--- BEGIN Selected extract ---

Pure-python port of J. Helly's read_eagle.
If you're used to using the original read_eagle
, all you should need to do is change import statements from import read_eagle
to import pyread_eagle as read_eagle
, or similar (from pyread_eagle import EagleSnapshot
, etc.). Existing scripts should work seamlessly with this change.
Install from pip with:
- 'pip install pyread_eagle'
Install from github:
- Download via web UI, or 'git clone https://github.com/kyleaoman/pyread_eagle.git'
- Install dependencies if necessary (see 'setup.py'), some may be found in other repositories by kyleaoman.
- Global install (Linux):
- cd to directory with 'setup.py'
- run 'sudo pip install -e .' (-e installs via symlink, so pulling repository will do a 'live' update of the installation)
- User install (Linux):
- cd to directory with 'setup.py'
- ensure '~/lib/python3.7/site-packages' or similar is on your PYTHONPATH (e.g. 'echo $PYTHONPATH'), if not, add it (perhaps in .bash_profile or similar)

--- END Selected extract ---
--- BEGIN Recorded information ---

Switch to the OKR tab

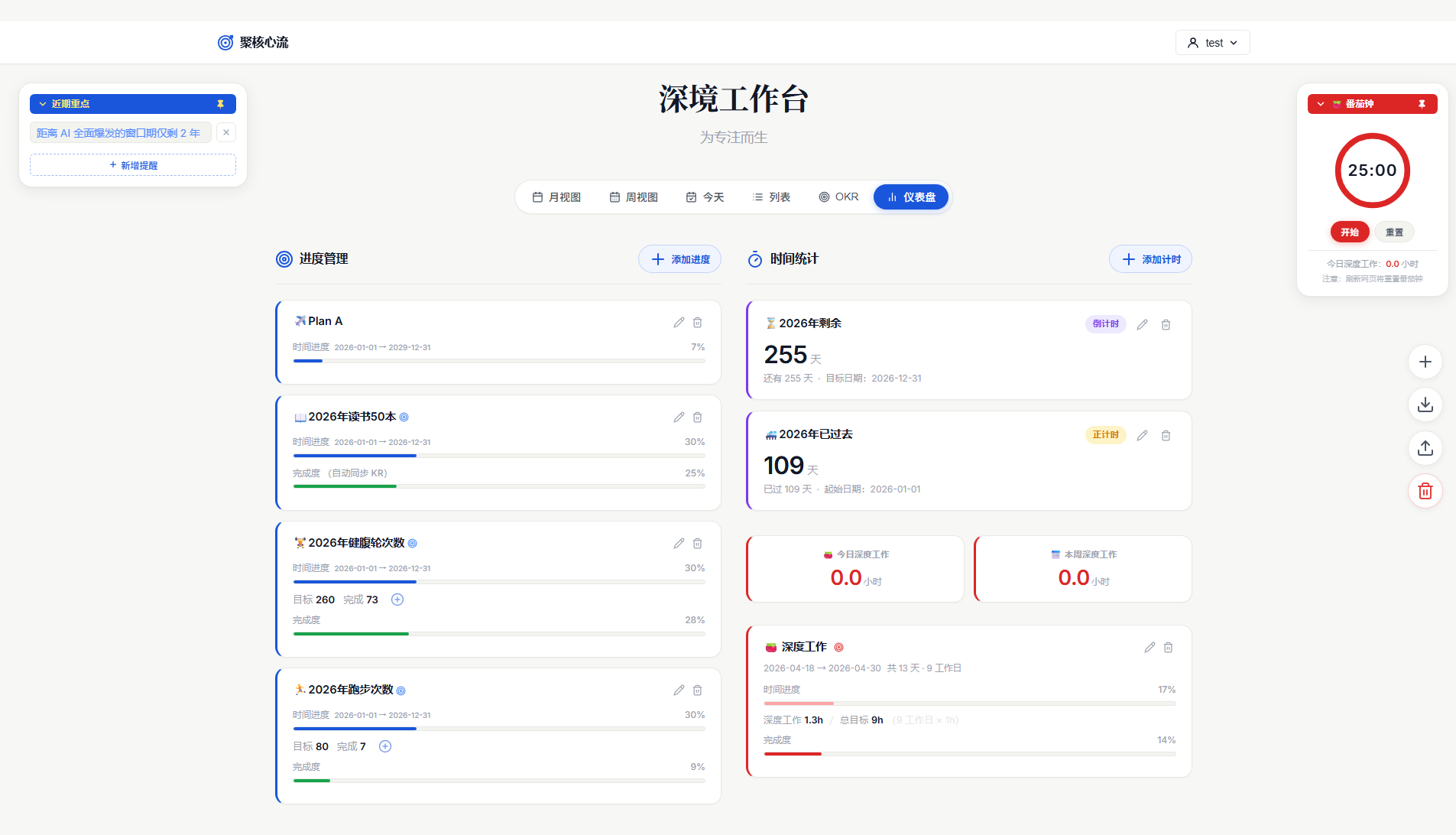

--- END Recorded information ---

### Complete the following:
- 1) According to the pyread_eagle text, what does the -e option do in the global install command?
- 2) Reproduce the part of the pyread_eagle text starting at "If you're used" and ending at "with this change.".
- 3) Carry on the pyread_eagle text from the point where it stops.

### Answer list:
- 1) It installs via symlink, so pulling the repository does a "live" update of the installation.

- 2)
If you're used to using the original read_eagle
, all you should need to do is change import statements from import read_eagle
to import pyread_eagle as read_eagle
, or similar (from pyread_eagle import EagleSnapshot
, etc.). Existing scripts should work seamlessly with this change.

- 3)
- run 'pip install --prefix ~ -e .' (-e installs via symlink, so pulling repository will do a 'live' update of the installation)
- cd to a directory outside the module and launch python; you should be able to do 'from pyread_eagle import *'
Alternately, pip can retrieve and install the version on github directly:
- 'pip3 install git+https://github.com/kyleaoman/pyread_eagle.git'
The documentation below is adapted from the original read_eagle readme file.
These routines can be used if Gadget was run with the -DEAGLE_SORT_OUTPUT
flag enabled. They provide a quick way to read in spatial regions
without having to read all the data or even open all of the files.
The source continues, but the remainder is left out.